Ten years ago, right about now, I was probably thinking about going to bed. A little tame perhaps for an unmarried man in his early thirties but otherwise nothing very unusual. A normal bed in a normal house with (fairly) normal people.
The only thing that marked it out as a bit odd was the fact that it was a few miles away from what I called home. About eight and a half thousand give or take.
October 3rd 2006 marked the start of a new chapter in my life. A big adventure. Moving to a new continent. The theory was simple. T and I were planning on getting married and we realised that logistically and financially it made a lot more sense to do it in South Africa. We figured we’d spend a bit of time, see how we got on and on some level I think we assumed we’d head back to the UK soon after.
Things started to go wrong very quickly. I made the foolish mistake of applying for a job and a very nice chap called Mark Neethling decided he’d like to employ me. I’m not sure if it was based on my skill set or the fact that anyone who could spell the words Business Objects was being snapped up immediately. Still, there was no need to panic – Home Affairs still needed to rubber stamp my visa so there was no danger of roots being put down.
Home Affairs, bless their collective little cotton socks, did everything within their power to ensure the job offer fell through. Each week I checked in with my prospective employer to relate a new tale of woe about how my application had gone nowhere. This was usually in the form of an email via a dial-up connection about as fast as a stoned slug running the egg and spoon race. Every time I was greeted with the same response – don’t worry, we’ll make a plan once it gets sorted out.
What the hell was wrong with this country? If this had been the UK my job application would have been null and void within 48 hours. Surely it was just a matter of waiting it out…?
November came and went and then Christmas arrived early with the news that Home Affairs had lost my entire application. That should seal the deal in terms of the job.
By early 2007 I realised that no matter how hard I tried I was going to have to give this whole job thing a go later rather than sooner. We toured the country to take our minds off it and I played a lot of golf to console myself. And somewhere in the time that passed until I finally started work on April 1st (oh, the irony) South Africa seeped into my bones.
Six months later we were married and living in a house directly across the road from where T grew up. Friends and family looked at me like I was crazy when I suggested this might only be a temporary stay. I assumed they were being polite or suffering from sunstroke.

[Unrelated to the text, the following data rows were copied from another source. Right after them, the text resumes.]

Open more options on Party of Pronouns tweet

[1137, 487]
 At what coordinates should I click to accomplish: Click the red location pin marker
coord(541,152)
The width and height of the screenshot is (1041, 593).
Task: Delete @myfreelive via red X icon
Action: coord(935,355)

When I was nine we had the most amazing family holiday in America. We stayed with my Uncle John who had left for the US as a young man and fallen in love with the place. He even had his own swimming pool which to a nine year old was like meeting Willy Wonka.
A quarter of a century later on a different continent I fulfilled a silly childhood dream and had my own swimming pool. I even helped dig it and cart away the rubble. My back’s never been the same come to think of it.
Life was a lot of fun. We were young (well T was), we were good looking (well T was) and we still had some UK currency in the bank. Plenty of funds to plot our escape once the adventure wore off.
There were tough times in amongst it all. We lost a baby in the early stages of pregnancy and then thought the same thing was happening all over again. Turns out our little boy maybe didn’t feel like sharing space with a prospective twin and wanted the limelight all for himself. He remains unfailingly stubborn.
Once Rhys arrived things went South fast. All the way to Cape Town within six months of him being born to be precise. There were more moving trucks, another temporary home and then a permanent one. There’s a girl to go with the boy, there are two cats and a dog to fill the space that our first cat Polly left behind. I still work for the same company. I have traded in my soul. OK technically I’ve only given up my UK driving license in exchange for a South African one but it amounts to the same thing. I have an ID book. I have permanent residency. I am not allowed to vote which is of great relief to the ANC given that I could just be the swing…
Life is pretty amazing despite the well documented challenges that South Africa has. People greet each other all the time. The sun shines a lot. From my house I can run to a forest, to the coast or up a mountain. Sometimes I do them all at the same time. Our kids have an outdoor life. They grow up surrounded by different cultures and different languages. In international monetary terms we are poor. In international living terms we are blessed with riches. I have met some wonderful people and have seen some amazing things. I’ve learned to make beer, biltong, bacon and probably other things beginning with b. I’ve even started writing…
I will always be Welsh and I will always miss the country of my birth. I miss people all the time. Being unable to travel back to say goodbye to some dear people who have passed away while I’ve been away has been tough. Missing my parents, my sister (technically I should add an in-law to the sister part but screw technicalities – she’s our sister) and my brother is the toughest challenge of all.
Jislaaik…Africa is definitely not for sissies but it is my home.